Her şey gayet normalmiş gibi gözüküyor fakat Japon bir profesörün masallarla ilgili ortaya attığı savın üstünde düşünürseniz eğer eminim artık siz de o büyülü dünyayı sorgulamaya başlayacaksınız.
Japonya’nın Osaka Üniversitesi profesörlerinden Kazue Muta, Disney’in çizgi filmleriyle yeni boyutlar kazanan Pamuk Prenses, Uyuyan Güzel gibi masallardaki beyaz atlı prenslerin aslında bilinçleri kapalı partnerleriyle hemen hemen zorla cinsel ilişki kurdukları savını tartışmaya açtı (”Bir de buradan bakın”, 2018).
Açıkçası yüzeysel bakıldığında alt tarafı bir masal diyerek saçma bulunabilecek ama daha derin düşünüldüğünde ise aslında haklı taraflarının olduğunu görebileceğimiz bir sav. Daha derinlemesine incelemek için tekrar Kazue Muta’nın düşüncelerine dönecek olursak;
‘Patron, o, aşk değil, aslında cinsel taciz’ isimli kitabıyla da tanınan feminist akademisyen, beyaz atlı prensler nezdinde güç sahibi erkeklerin cinsel saldırılarının meşrulaştırıldığını savundu.
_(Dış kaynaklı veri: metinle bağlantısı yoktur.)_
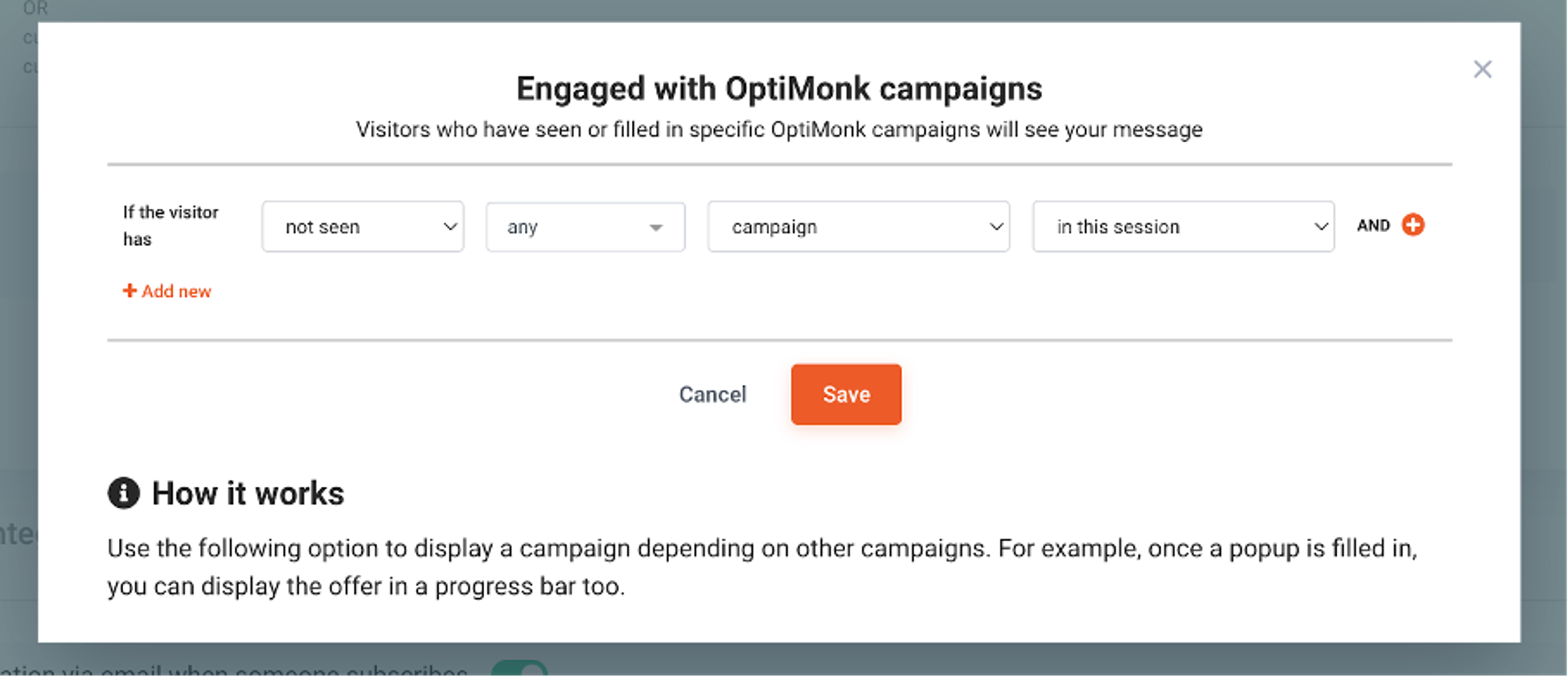
Task: Select the "campaign" combo box field
Action: tap(858, 227)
Bu masalların cinsel saldırılar için paravan niteliğine dikkat çeken Kazue Muta, aralık ayında trende uyuyan bir kadını öpen erkeğin tutuklanmasıyla ilgili gerçek bir haberi paylaştı. Haberin altına da şu yorumu koydu:
Pamuk Prenses, Uyuyan Güzel hakkında, prensesin prensin öpücüğüyle uyanması hikayesi üzerinde rasyonel şekilde düşünürseniz, aslında bilinci kapalı bir kişiye cinsel saldırı düzenlendiğini görürsünüz. Her şeyin fantezisini mahvettiğimi düşünebilirsiniz, ama bu masallar cinsel şiddeti teşvik ediyor ve ben de herkesin bunun farkında olmasını istiyorum (”Bir de buradan bakın”, 2018).
Özellikle Hollywood’daki cinsel taciz skandallarının gün yüzüne çıktığı ve olaylara yönelik evrensel diyebileceğimiz bir hareketin ( #MeToo ve devamı niteliğinde Time’s Up ) devam ettiği şu sıralar, Japon profesör düşüncelerini bu hareketle de bağdaştırıyor.
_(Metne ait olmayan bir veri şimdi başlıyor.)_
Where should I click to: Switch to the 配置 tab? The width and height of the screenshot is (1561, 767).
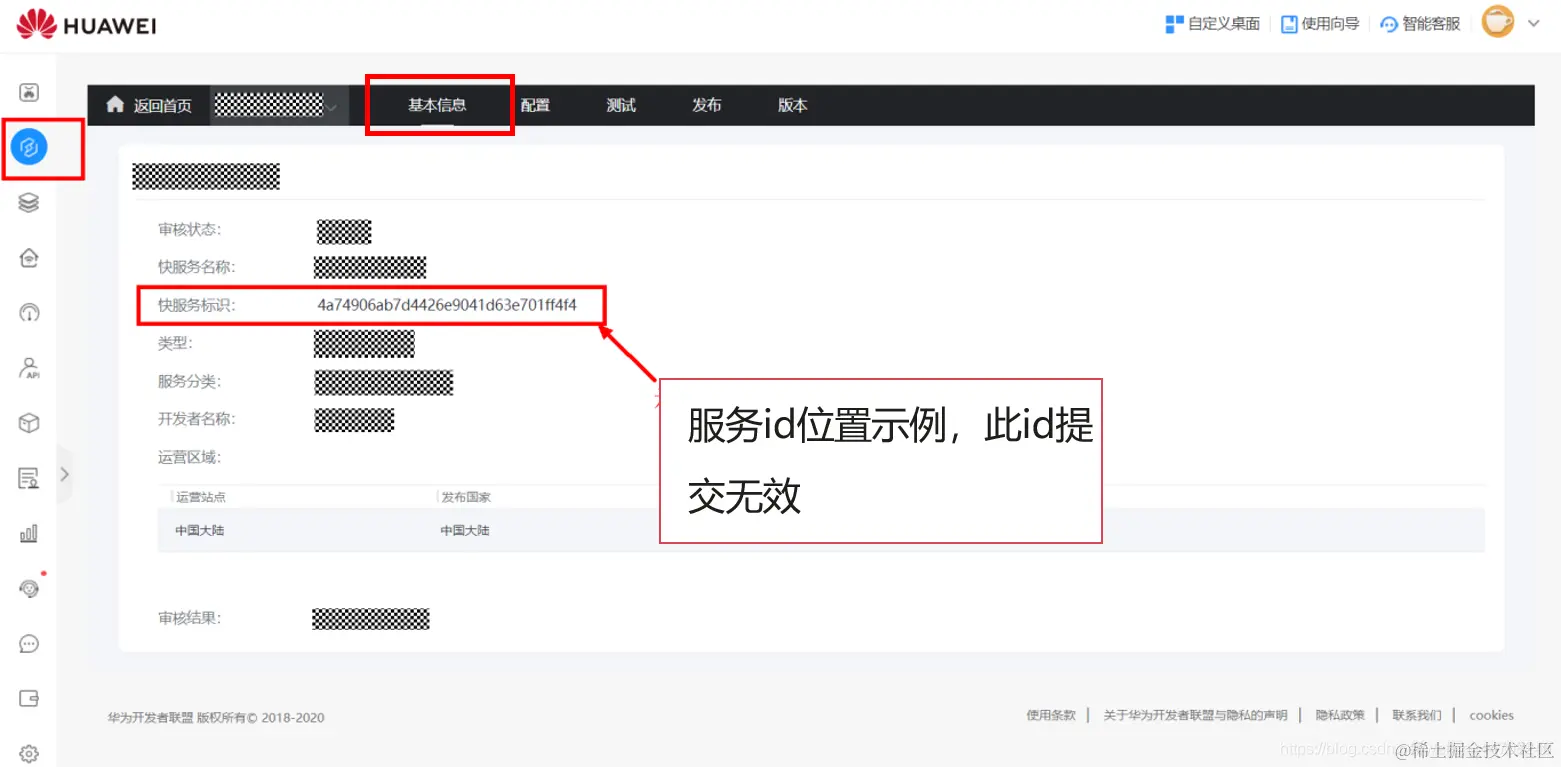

Bu skandallar açısından bakıldığında Kazue Muta’nın belirttiği ”güç sahibi erkeklerin” cinsel saldırılarının meşrulaştırıldığı yönündeki görüşü gayet mantıklı görünüyor. Neredeyse birçok ünlü ismin cinsel saldırıya uğradığını ve bu yaşadıklarını o zamanlar anlatamamış olduklarını öğrendik. Bize maddi ve manevi yönden oldukça güçlü gözüken, birçoğumuzun gözdesi Hollywood’un kadın yıldızları… Kazue Muta’nın düşüncesiyle bu durumun olaylar yaşandığında paylaşılamamış olması, karşılarındakinin güç sahibi bir erkek olmasına bağlanabiliyor. (”Bir de buradan bakın”, 2018).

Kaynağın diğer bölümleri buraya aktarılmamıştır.